Abstract

HISTORY: A 58-year-old healthy male ultra-marathon runner presented with a 3-month history of atraumatic, gradually worsening right-sided anterior knee pain, aggravated by activity and associated with prominent morning stiffness and pain. Night pain was absent. Oral and parenteral NSAIDs provided no relief, nor did massaging. No history of smoking, alcohol or prior corticosteroid use was reported. PHYSICAL EXAMINATION: The R-knee was slightly swollen with no obvious deformities. No clinical intra-articular effusion was noted. Palpation revealed tenderness over the quadriceps tendon insertion and superomedial knee. In addition, the patient showed significant weakness of the right gluteus medius and quadriceps muscles. Tests for mechanical disruption and intra-articular injury were negative. Further examination of the hip and ankle joints as well as the general systemic examination were unremarkable. DIFFERENTIAL DIAGNOSIS: Quadriceps tendinopathy Patellar tendinopathy Patello-femoral pain syndrome Chondromalacia patellae Patellofemoral osteoarthritis Iliotibial band syndrome Other sources of knee pain (such as arthritis and gout) TEST AND RESULTS: Ultrasound: No soft tissue abnormalities. Suggestive area of a bony infarct in the distal femur. Plain radiographs (R-knee): Hypo-lucent area-distal femur (proximal to the condyles) MRI Knees: Bilateral areas of increased signal in the distal femoral shaft, suggestive of bilateral bony infarcts, were identified.
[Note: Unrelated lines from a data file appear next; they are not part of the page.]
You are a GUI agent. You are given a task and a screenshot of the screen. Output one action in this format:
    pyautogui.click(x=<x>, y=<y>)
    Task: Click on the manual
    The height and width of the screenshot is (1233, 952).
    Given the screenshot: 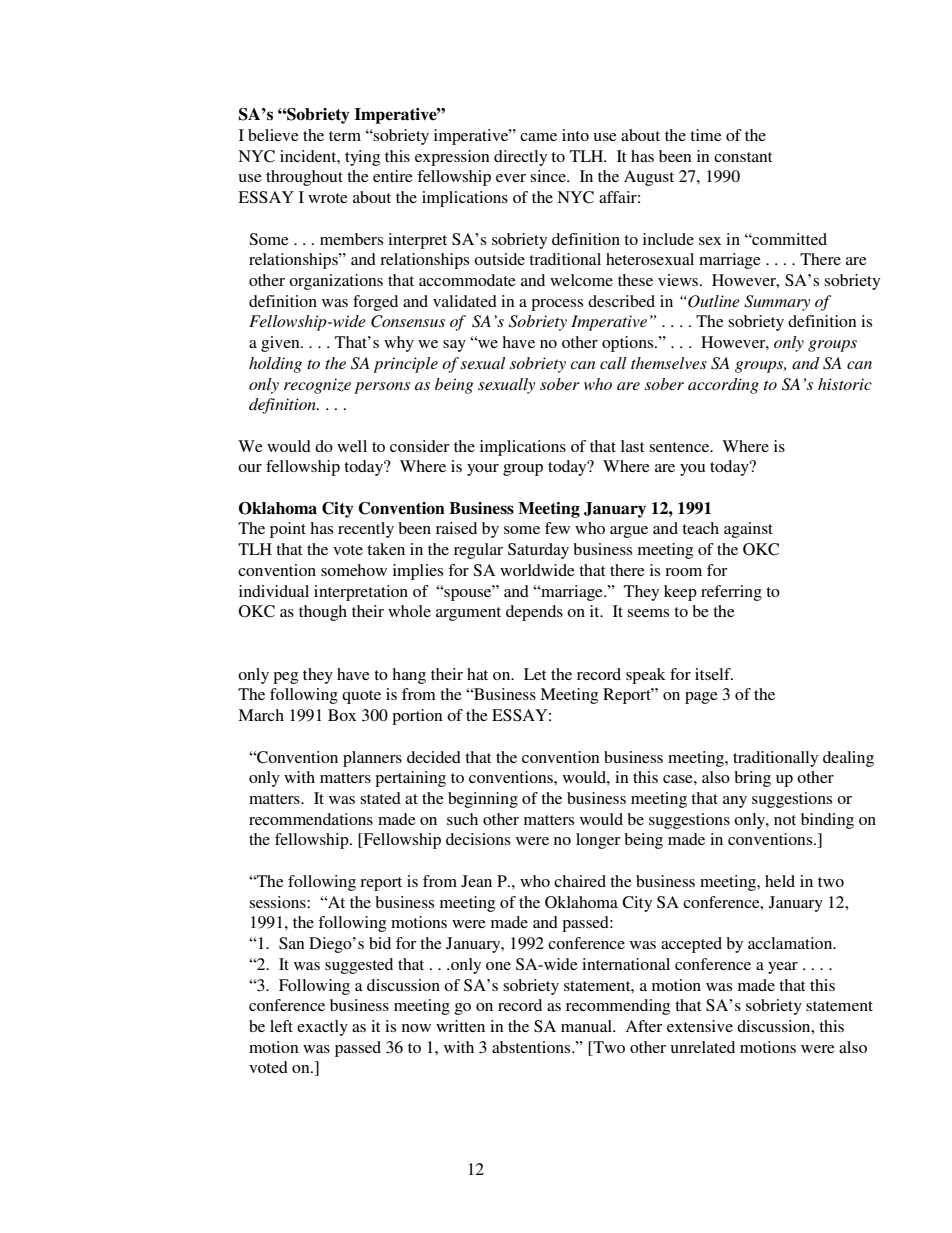 What is the action you would take?
    pyautogui.click(x=587, y=1026)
Blood tests: within normal limits. FINAL WORKING DIAGNOSIS: Spontaneous osteonecrosis of the knee (SPONK)/ Ahlback`s Disease. TREATMENT AND OUTCOMES: 1. Initial management: Conservative - physical therapy and eccentric strengthening exercises. 2. Final outcome: Returned to physical activity, but it is still debated whether this athlete should return to full participation in ultra-marathon running.